Mãe de menina que deixou de ser cega

Olá mamãe, não podia deixar de trazer esse relato lindo e emocionante da mãe da  menina Nicolly que deixou de ser cega.

CEGA

Daiana e Nicolly no hospital: Nunca duvidei, diz a maãe

Ela me vê e diz: Que linda’, conta mãe de menina que deixou de ser cega

Catarinense Nicolly, de 2 anos, tem glaucoma e fez cirurgia nos EUA. Momento em que criança enxergou a mãe pela 1ª vez. Mariana Faraco

O procedimento ocorreu no dia 17 de março, em um hospital de Miami, graças à ajuda de pessoas que souberam do caso pelas redes sociais.

O momento em que os tampões são retirados e Nicolly vê o mundo – e a mãe – pela primeira vez, no dia seguinte à cirurgia, foi registrado em vídeo (assista acima).  “Filha, você tá vendo!”, disse a mãe, entre lágrimas, naquele momento.

“Ela chorava um pouco na hora de tirar os tampões dos olhos, mas assim que tirou foi visível que ela estava enxergando”, conta a mãe. “Ela olhou tudo ao redor, na sala do hospital. A gente colocou um brinquedo e ela pegou, depois um pacote de lenços”, lembra Daiana, emocionada.

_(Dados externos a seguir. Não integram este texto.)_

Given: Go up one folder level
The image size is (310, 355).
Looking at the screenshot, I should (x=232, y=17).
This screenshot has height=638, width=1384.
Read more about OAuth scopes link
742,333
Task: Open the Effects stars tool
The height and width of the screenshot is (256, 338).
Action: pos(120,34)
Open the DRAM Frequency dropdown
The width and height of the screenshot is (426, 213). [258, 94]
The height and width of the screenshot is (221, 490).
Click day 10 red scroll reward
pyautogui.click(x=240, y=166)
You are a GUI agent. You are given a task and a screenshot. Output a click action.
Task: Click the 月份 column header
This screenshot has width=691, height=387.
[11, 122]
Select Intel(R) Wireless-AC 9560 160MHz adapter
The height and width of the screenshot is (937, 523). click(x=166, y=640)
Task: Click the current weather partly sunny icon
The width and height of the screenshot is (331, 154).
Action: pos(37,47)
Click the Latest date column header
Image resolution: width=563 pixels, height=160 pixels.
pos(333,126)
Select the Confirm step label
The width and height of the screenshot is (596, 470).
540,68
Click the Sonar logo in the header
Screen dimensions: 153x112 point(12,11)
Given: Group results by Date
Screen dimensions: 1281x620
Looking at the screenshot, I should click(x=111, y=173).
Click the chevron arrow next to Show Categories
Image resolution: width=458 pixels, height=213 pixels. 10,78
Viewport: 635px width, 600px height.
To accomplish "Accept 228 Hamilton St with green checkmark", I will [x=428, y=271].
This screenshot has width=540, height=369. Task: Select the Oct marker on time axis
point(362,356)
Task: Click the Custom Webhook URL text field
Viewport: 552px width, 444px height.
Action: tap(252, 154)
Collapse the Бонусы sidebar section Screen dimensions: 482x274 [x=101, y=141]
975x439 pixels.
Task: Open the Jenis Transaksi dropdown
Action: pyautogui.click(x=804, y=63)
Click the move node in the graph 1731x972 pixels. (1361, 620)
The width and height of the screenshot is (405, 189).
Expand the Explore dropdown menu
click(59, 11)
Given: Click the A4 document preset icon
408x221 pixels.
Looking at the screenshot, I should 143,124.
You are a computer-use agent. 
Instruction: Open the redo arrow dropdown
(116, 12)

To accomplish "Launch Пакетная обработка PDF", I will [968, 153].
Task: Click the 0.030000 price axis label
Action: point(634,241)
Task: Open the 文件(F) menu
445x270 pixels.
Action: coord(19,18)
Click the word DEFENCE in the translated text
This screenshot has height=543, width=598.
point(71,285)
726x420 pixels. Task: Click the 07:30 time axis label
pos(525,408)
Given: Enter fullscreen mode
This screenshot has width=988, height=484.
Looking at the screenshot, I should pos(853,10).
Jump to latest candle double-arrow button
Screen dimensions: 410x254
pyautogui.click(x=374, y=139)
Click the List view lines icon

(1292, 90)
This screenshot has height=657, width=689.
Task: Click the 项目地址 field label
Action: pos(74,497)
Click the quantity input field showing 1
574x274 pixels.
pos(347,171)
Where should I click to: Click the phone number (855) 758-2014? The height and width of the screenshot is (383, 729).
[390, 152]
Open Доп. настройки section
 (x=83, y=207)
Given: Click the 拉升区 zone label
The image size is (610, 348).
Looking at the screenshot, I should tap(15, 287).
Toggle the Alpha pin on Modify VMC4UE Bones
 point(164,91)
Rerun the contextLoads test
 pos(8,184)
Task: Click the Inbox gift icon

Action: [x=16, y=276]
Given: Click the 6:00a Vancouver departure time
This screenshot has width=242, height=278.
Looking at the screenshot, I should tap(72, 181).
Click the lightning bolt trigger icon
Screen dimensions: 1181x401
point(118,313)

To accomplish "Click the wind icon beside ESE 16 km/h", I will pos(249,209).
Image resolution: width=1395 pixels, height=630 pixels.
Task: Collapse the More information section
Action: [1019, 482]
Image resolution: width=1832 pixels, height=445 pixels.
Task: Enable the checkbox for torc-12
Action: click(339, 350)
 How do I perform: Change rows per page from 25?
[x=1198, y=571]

A mãe recorda das primeiras palavras da médica: “My god”. “Quando ela viu Nicolly, assim que chegamos do Brasil, achou que tinha cometido um erro de levá-la para os Estados Unidos, o caso de Nicolly era muito grave. Mas não contou pra gente na hora”.

Vida nova, agora de óculos

De volta a Piçarras, no litoral norte catarinense, Nicolly aos poucos retoma a rotina, e vem evoluindo. “Está escutando, antes da cirurgia falava meio embaralhado, agora repete tudo, até canta em inglês com as musiquinhas dos brinquedos que ganhou nos Estados Unidos”, diz Daiana.

A visão da criança está longe de ser 100%, mas a família considera que o que aconteceu foi um “milagre”. “Ela está usando óculos com 5 graus cada. Escuta até seta de carro, é engraçado”.

Risco de perder os olhos

Nicolly nasceu com uma forma agressiva de glaucoma congênito. Por causa da elevada pressão intraocular, corria o risco, além da ficar cega, de precisar ter os olhos retirados. “O glaucoma dela não tinha controle.” Além disso, descobriu-se depois que Nicolly também não ouvia. Ela também enfrentava problemas renais.

Com nove dias de vida, a menina passou por uma cirurgia. Foi a primeira de sete operações às quais foi submetida no Brasil, das quais saía sem qualquer esperança de melhora.

Quando Nicolly nasceu, Daiana e o marido Alexandre levavam uma vida de classe média  relativamente tranquila. Ela trabalhava como operadora de máquinas e ele, como motorista. Com a chegada de Nicolly, a família começou a gastar o que tinha e o que não tinha com os tratamentos da menina.

Campanha na internet

Sem coragem para dizer às pessoas a sentença dos médicos, de que era quase impossível Nicolly enxergar, aos três meses de vida da menina a mãe postou uma foto em uma página criada para ajudar outra criança doente, que tinha muitos seguidores. “Uma menina do Rio de Janeiro, Luciana, viu a foto e sugeriu criar também uma página de ajuda”.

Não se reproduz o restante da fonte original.